There was a time when people went online to hide and recreate. It was anonymous, virtual, the alternate reality defined by choice rather than nature. Increasingly, though, online identity is merging and aligning with the real. Certainly, plenty of Mad Men and anime avatars still appear in any given Facebook feed, but even these cartoonish personal representations appear to be rarely chosen for some subversive ability to confuse people. Accuracy is demanded from animation. And while individuals may feel that they’re choosing to be part of this move toward transparency and exposure, advances in technology are laying souls bare with all the determination of a 10-year-old brother seeking a sister’s hidden diary. How does one hide when messages are data-tagged with the coordinates, time and date where they were written. Or falsify an identity when the paperwork and filings of our past are preserved in pixel-perfect memory?

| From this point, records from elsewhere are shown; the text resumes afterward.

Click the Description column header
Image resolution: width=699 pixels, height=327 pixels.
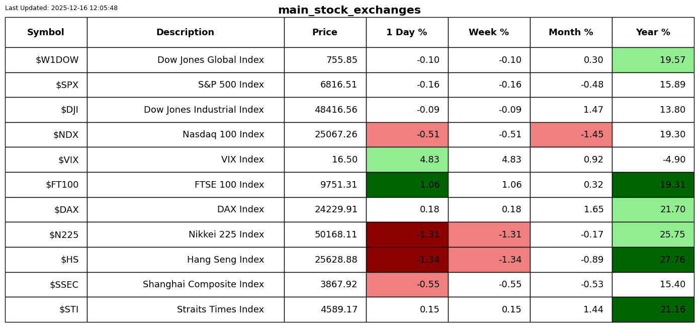point(185,32)
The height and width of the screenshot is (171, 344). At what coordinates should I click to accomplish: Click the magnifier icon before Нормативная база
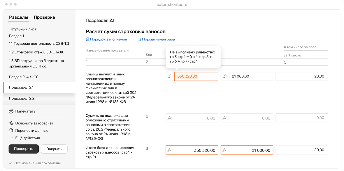(139, 39)
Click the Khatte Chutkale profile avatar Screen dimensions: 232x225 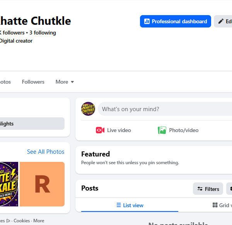click(x=88, y=109)
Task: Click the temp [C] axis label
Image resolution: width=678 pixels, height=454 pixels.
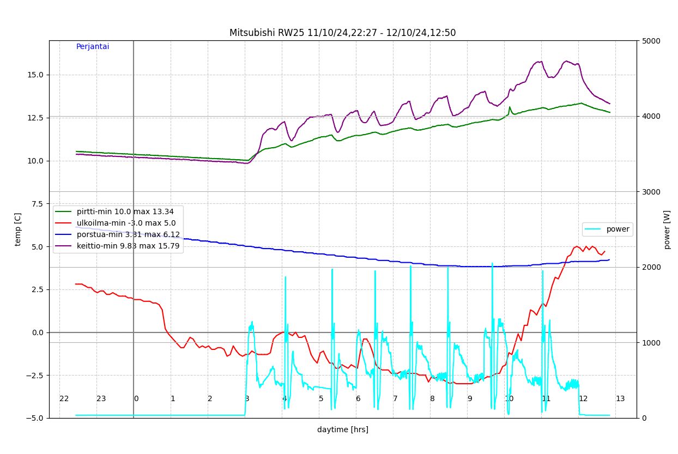Action: tap(18, 229)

During that time when people went online to hide, the most powerful tools on the Internet were the ones that enabled search. Impassive guardians of a mysteriously deep pool of information, they presented results and misdirection in equal measure. Now, the most powerful tools are the ones that connect friends. We discover new things to love from people we love. And in turn, we receive feedback, affirmation, and news that we know we’ll care about. In a world where the available data threatens to overwhelm with sheer accessibility, the shared perspective that makes us friends also implies that what they recommend to us will be items that are relevant and impactful.
Maybe it’s meaningful that as the associations online become more difficult to delete, they also become more genuine. Part of me wants Evan to run, and win, to outsmart the machine. But a bigger part of me wants him to be found. Somehow I feel that no matter who eventually finds him, it will be a meeting of friends.